Nonostante le perdite dei sottoscrittori le Sgr hanno continuato a incassare ogni anno commissioni che variano tra lo 0,8 e l’1,8% del valore del fondo. A guadagnarci sono così state le banche depositarie e gli esperti che, cambiandone costantemente il valore e causando una continua oscillazione dei prezzi, hanno redatto le perizie degli immobili.

„Da parte mia – chiude Panini di Geneve Invest – mi sento solo di consigliare la più banale delle attenzioni: controllare sempre di persona gli investimenti proposti e soprattutto affidarsi a società, non a consulenti, che svolgono il lavoro di gestione patrimoniale in maniera esclusiva ed indipendente“.

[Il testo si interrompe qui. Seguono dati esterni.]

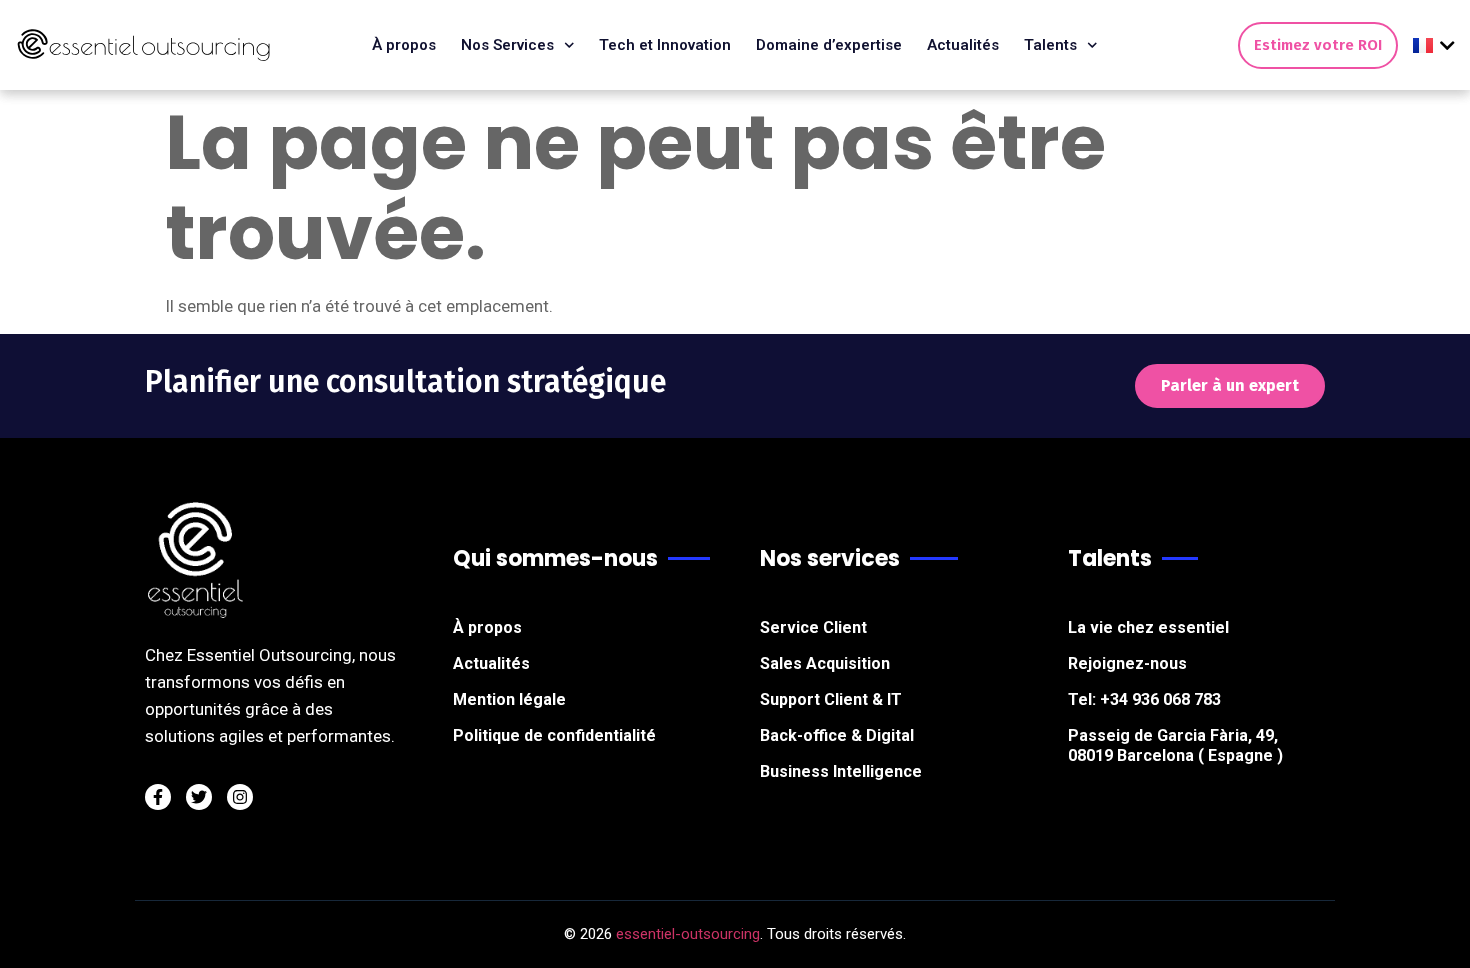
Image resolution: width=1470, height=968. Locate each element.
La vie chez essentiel (1148, 627)
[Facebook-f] (158, 797)
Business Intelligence (841, 771)
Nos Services (507, 45)
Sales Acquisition (825, 663)
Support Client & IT (831, 699)
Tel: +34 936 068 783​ (1144, 699)
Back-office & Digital (837, 735)
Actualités (963, 45)
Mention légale (509, 699)
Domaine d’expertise (829, 45)
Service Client (813, 627)
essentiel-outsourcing (688, 934)
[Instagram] (240, 797)
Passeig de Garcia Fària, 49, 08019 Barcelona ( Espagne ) (1175, 745)
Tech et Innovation (665, 45)
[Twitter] (199, 797)
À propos (404, 45)
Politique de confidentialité (554, 735)
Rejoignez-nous (1127, 663)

A rendere il caso ancora più spinoso è il Regolamento Consob, che avrebbe dovuto vigilare insieme alla Banca d’Italia sulla proposta finanziaria di Poste Italiane. Secondo l’articolo 28 del Testo unico della finanza (art. 28), i fondi infatti non sarebbero dovuti finire in alcun modo nei portafogli di investimento dei piccoli risparmiatori, perché ad alto rischio, con una durata temporale medio-lunga e molto difficili da vendere. Insomma, un vero pasticcio cui Poste Italiane sta adesso cercando di mettere una pezza provando a risarcire, di tasca propria, tutti gli investitori rimasti a secco. “Un’iniziativa tesa a rinsaldare un rapporto di fiducia” ha spiegato l’ad di Poste Francesco Caio, “ e che rappresenta un unicum. La decisione di Poste è stata quella di offrire l’opportunità, a coloro che hanno mantenuto una quota del fondo fino alla scadenza, di utilizzare uno strumento per recuperare nei prossimi cinque anni la somma persa.” Secondo Marco Siracusano, responsabile di BancoPosta, l’operazione potrebbe costare a Poste Italiane “fino a un massimo di 50 milioni di euro, in proporzione all’adesione”.